La Batalla de Junín, ocurrida el 6 de agosto de 1824, tuvo un poderoso efecto en los poetas de las jóvenes naciones repúblicas hispanoamericanas. Influenciados por el espíritu del Romanticismo, el motivo de la guerra de independencia calzaba perfecto con las expectativas de quienes querían tener una interesante o al menos cumplidora carrera literaria.
Pasado el tiempo, solo algunos de estos patrióticos y apasionados poemas quedaron en la memoria colectiva contemporánea.
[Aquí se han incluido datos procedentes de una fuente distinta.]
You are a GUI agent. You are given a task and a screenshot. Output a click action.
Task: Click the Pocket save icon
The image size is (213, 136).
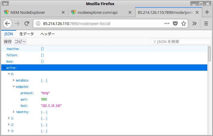[x=176, y=23]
El más recordado es La victoria de Junín, del poeta ecuatoriano José Joaquín de Olmedo, cuyo relampagueante inicio aún es recitado en las escuelas del país norteño: “El trueno horrendo que en fragor revienta / y sordo retumbando se dilata/ por la inflamada esfera,/ al Dios anuncia que en el cielo impera”. Se trata de una larga oda –un tipo de poesía ya no tan frecuente pero que conserva un noble sabor épico– en la que se resalta no solo el triunfo del ejército libertador sino también la geografía americana. Tanto los Andes como los ríos Guayas y Orinoco terminan sacudidos por el arrebatado ritmo de estos versos.
Los románticos peruanos, por supuesto, no podían quedarse atrás. Clemente Althaus recuerda la batalla en un poema dedicado a la honorable espada: “De la Gloria cuánta hazaña/ ejecutaste en Junín,/ y allí do el poder de España/ tuvo para siempre fin”. Carlos Augusto Salaverry hizo lo propio en el El sol de Junín. La pregunta que nos hacemos ahora es si los poetas de hoy volverán a interesarse en el tema de Junín. Un reto difícil, pues el gusto por la épica casi ha desaparecido.
La tradición hispanoamericana tiene uno de los mejores ejemplos en Jorge Luis Borges. En más de una ocasión, el poeta argentino recordó a su bisabuelo, el coronel Manuel Isidoro Suárez, quien estuvo al mando de los Húsares del Perú. Entre ellos destaca el melancólico soneto “Junín”, publicado en el libro El otro, el mismo (1969).
A diferencia de Olmedo y los poetas del siglo XIX, en este poema Junín ya no es tanto un acontecimiento histórico sino un símbolo de heroísmo. El narrador que nos habla rememora a su antepasado, pero la sangre común no es garantía de que el contacto con el antiguo guerrero sea efectiva: “¿Me oyes,/ sombra o ceniza última, o desoyes/ en tu sueño de bronce esta voz trunca?” En realidad, nunca logramos estar seguros sobre cuál es la relación que tenemos con nuestros ancestros, pero tampoco –sostiene la voz del poema– nos encontramos seguros de quiénes somos nosotros. Esta es la idea desde los dos primeros versos: “Soy, pero soy también el otro, el muerto/ el otro de mi sangre y de mi nombre”. El tono de todo este conjunto es sombrío, pero en ellos se vislumbra la magia de la memoria, pues es posible que al recordar a alguien también estemos dándole una oportunidad a esa persona para que también toque brevemente el presente: “Acaso buscas por mis vanos ojos/ el épico Junín de tus soldados”.
Aunque escrito hace ya casi cincuenta años, el poema de Borges nos enseña que aún es posible encontrar poesía en acontecimientos que tal vez hoy nos parezcan muy lejanos. Para ello, sin embargo, debemos tener en cuenta que Junín no es solo un acontecimiento histórico sino también un eslabón que nos permite pensar identidad americana. Esta identidad puede a veces parecer borrosa, pero a veces lo suficientemente sentida como para poder recuperar acontecimientos a primera vista lejanos.